* _Your task_:
Repeat the entries word for word. Leave nothing out.

* _Data to process_:
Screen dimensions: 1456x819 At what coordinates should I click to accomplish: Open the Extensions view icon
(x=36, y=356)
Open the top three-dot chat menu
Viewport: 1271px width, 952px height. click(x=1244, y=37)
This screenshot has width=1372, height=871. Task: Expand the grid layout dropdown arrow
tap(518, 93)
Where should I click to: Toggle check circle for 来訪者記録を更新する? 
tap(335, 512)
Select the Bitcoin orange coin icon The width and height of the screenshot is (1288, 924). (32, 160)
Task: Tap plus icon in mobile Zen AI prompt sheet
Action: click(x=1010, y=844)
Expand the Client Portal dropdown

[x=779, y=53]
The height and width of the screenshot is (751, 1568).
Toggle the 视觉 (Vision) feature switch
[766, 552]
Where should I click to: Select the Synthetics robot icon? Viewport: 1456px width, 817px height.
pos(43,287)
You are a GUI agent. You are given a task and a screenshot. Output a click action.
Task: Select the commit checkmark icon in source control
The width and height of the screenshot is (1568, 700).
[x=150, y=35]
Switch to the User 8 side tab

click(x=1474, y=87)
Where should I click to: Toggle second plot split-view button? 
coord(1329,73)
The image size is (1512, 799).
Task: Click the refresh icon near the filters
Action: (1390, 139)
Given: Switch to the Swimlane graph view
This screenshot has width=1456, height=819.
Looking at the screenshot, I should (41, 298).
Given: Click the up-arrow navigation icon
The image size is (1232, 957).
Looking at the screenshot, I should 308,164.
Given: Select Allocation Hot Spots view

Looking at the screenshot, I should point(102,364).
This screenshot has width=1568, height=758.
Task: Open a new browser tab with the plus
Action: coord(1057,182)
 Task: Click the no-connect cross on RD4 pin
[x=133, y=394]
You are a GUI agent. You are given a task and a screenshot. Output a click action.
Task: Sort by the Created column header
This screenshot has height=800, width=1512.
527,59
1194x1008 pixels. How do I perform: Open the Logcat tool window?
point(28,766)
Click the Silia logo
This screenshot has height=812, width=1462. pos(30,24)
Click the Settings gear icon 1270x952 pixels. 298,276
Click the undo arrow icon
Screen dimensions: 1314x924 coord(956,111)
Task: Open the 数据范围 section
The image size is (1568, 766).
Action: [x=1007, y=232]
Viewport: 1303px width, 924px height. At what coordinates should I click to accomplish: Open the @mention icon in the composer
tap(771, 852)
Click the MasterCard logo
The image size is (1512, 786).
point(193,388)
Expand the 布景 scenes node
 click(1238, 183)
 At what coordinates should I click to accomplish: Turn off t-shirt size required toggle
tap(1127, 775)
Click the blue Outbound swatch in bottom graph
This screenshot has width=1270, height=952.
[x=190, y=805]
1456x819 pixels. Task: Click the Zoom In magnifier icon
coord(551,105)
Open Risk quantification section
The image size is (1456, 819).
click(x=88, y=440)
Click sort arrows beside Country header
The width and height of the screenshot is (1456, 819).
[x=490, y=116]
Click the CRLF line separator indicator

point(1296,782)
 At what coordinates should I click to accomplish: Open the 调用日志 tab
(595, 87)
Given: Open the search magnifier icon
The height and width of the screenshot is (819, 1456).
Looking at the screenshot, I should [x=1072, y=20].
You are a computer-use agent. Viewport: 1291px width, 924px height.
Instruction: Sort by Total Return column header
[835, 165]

* _Solution to this exercise_:
Screen dimensions: 1456x819 At what coordinates should I click to accomplish: Open the Extensions view icon
(x=36, y=356)
Open the top three-dot chat menu
Viewport: 1271px width, 952px height. click(x=1244, y=37)
This screenshot has width=1372, height=871. Task: Expand the grid layout dropdown arrow
tap(518, 93)
Where should I click to: Toggle check circle for 来訪者記録を更新する? 
tap(335, 512)
Select the Bitcoin orange coin icon The width and height of the screenshot is (1288, 924). (32, 160)
Task: Tap plus icon in mobile Zen AI prompt sheet
Action: click(x=1010, y=844)
Expand the Client Portal dropdown

[x=779, y=53]
The height and width of the screenshot is (751, 1568).
Toggle the 视觉 (Vision) feature switch
[766, 552]
Where should I click to: Select the Synthetics robot icon? Viewport: 1456px width, 817px height.
pos(43,287)
You are a GUI agent. You are given a task and a screenshot. Output a click action.
Task: Select the commit checkmark icon in source control
The width and height of the screenshot is (1568, 700).
[x=150, y=35]
Switch to the User 8 side tab

click(x=1474, y=87)
Where should I click to: Toggle second plot split-view button? 
coord(1329,73)
The image size is (1512, 799).
Task: Click the refresh icon near the filters
Action: (1390, 139)
Given: Switch to the Swimlane graph view
This screenshot has width=1456, height=819.
Looking at the screenshot, I should (41, 298).
Given: Click the up-arrow navigation icon
The image size is (1232, 957).
Looking at the screenshot, I should 308,164.
Given: Select Allocation Hot Spots view

Looking at the screenshot, I should point(102,364).
This screenshot has width=1568, height=758.
Task: Open a new browser tab with the plus
Action: coord(1057,182)
 Task: Click the no-connect cross on RD4 pin
[x=133, y=394]
You are a GUI agent. You are given a task and a screenshot. Output a click action.
Task: Sort by the Created column header
This screenshot has height=800, width=1512.
527,59
1194x1008 pixels. How do I perform: Open the Logcat tool window?
point(28,766)
Click the Silia logo
This screenshot has height=812, width=1462. pos(30,24)
Click the Settings gear icon 1270x952 pixels. 298,276
Click the undo arrow icon
Screen dimensions: 1314x924 coord(956,111)
Task: Open the 数据范围 section
The image size is (1568, 766).
Action: [x=1007, y=232]
Viewport: 1303px width, 924px height. At what coordinates should I click to accomplish: Open the @mention icon in the composer
tap(771, 852)
Click the MasterCard logo
The image size is (1512, 786).
point(193,388)
Expand the 布景 scenes node
 click(1238, 183)
 At what coordinates should I click to accomplish: Turn off t-shirt size required toggle
tap(1127, 775)
Click the blue Outbound swatch in bottom graph
This screenshot has width=1270, height=952.
[x=190, y=805]
1456x819 pixels. Task: Click the Zoom In magnifier icon
coord(551,105)
Open Risk quantification section
The image size is (1456, 819).
click(x=88, y=440)
Click sort arrows beside Country header
The width and height of the screenshot is (1456, 819).
[x=490, y=116]
Click the CRLF line separator indicator

point(1296,782)
 At what coordinates should I click to accomplish: Open the 调用日志 tab
(595, 87)
Given: Open the search magnifier icon
The height and width of the screenshot is (819, 1456).
Looking at the screenshot, I should [x=1072, y=20].
You are a computer-use agent. Viewport: 1291px width, 924px height.
Instruction: Sort by Total Return column header
[835, 165]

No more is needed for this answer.